Made with Japanという「共創」──グローバルサウス新市場戦略が描く未来
現在、世界情勢は混沌とし、不確実性がかつてなく高まっている。加えて、国内に目を向ければ、少子高齢化や地域格差など、解決困難な社会課題が山積している。こうした状況の中で、なぜ今「グローバルサウス」なのか──本書はその問いの答えを示している。
かつて「グローバルサウス」は、安価な労働力を背景とした製造拠点、あるいは所得向上に伴う既存製品の消費市場として捉えられてきた。すなわち、昭和時代の成功体験であるMade in Japanの代替地であり、平成時代のもとで展開されたMade by Japan型グローバル・サプライチェーンの担い手であったと言える。
しかし、これからの令和時代において築くべき新たな成功体験は、単なる代替や移転ではない。本書の行間から読み取れるのは、Made with Japan ──つまり、グローバルサウスと共に未来を創る「共創」という戦略である。
未整備なインフラや脆弱な公衆衛生といった、現地特有の「社会課題解決」を、援助にとどまらず、ビジネスの起点として捉え直す。これが、本書の最大の特徴だ。
JICA(国際協力機構)の幹部である著者とはグローバルサウスにおける新規事業に挑むスタートアップの推進活動を通じて初めて知り合った。本書は、著者個人の長年の実務経験に加え、JICAが培ってきた約1600件に及ぶ支援事例を基盤としており、現場感と論理的な体系化を両立させている。
本書は、利益と社会貢献を切り分ける従来型の「CSR」ではなく、本業を通じて社会課題を収益源へと転換する「課題解決ビジネス」の構造を示している。かつて日本が途上国であり、資本主義の黎明(れいめい)期に活躍した渋沢栄一が示した『論語と算盤』の思想とも強く共鳴する内容だ。

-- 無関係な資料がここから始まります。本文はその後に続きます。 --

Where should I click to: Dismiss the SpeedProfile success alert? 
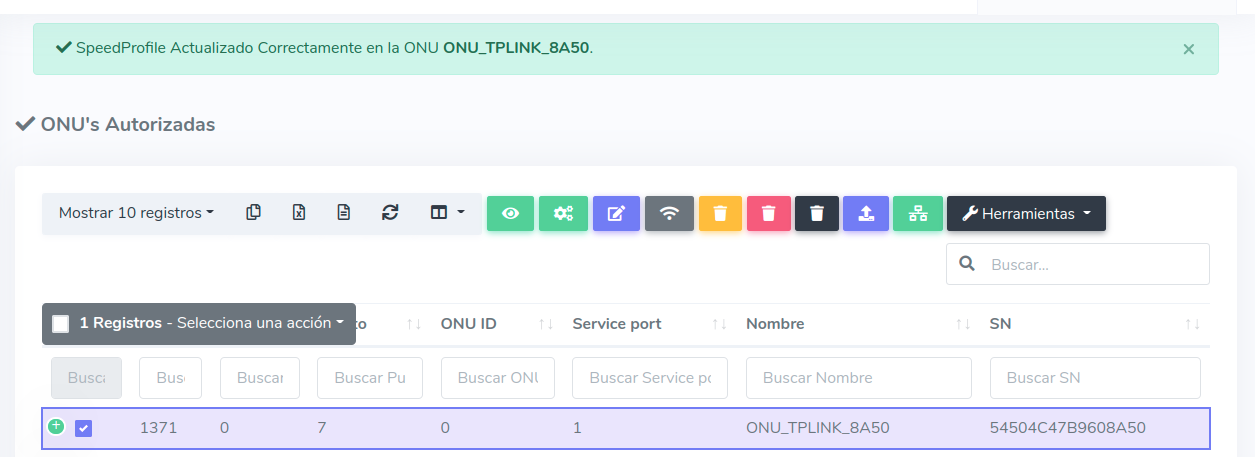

「遠くへ行きたければ、みんなで行け」──本書はこのアフリカのことわざを引用しつつ、個別企業の利益にとどまらず、グローバルサウスと日本が未来を共に創る「共創」の重要性を説いて締めくくられる。我々がこれから進むべき道を示す、不確実な時代における不可欠な「未来への地図」となる一冊である。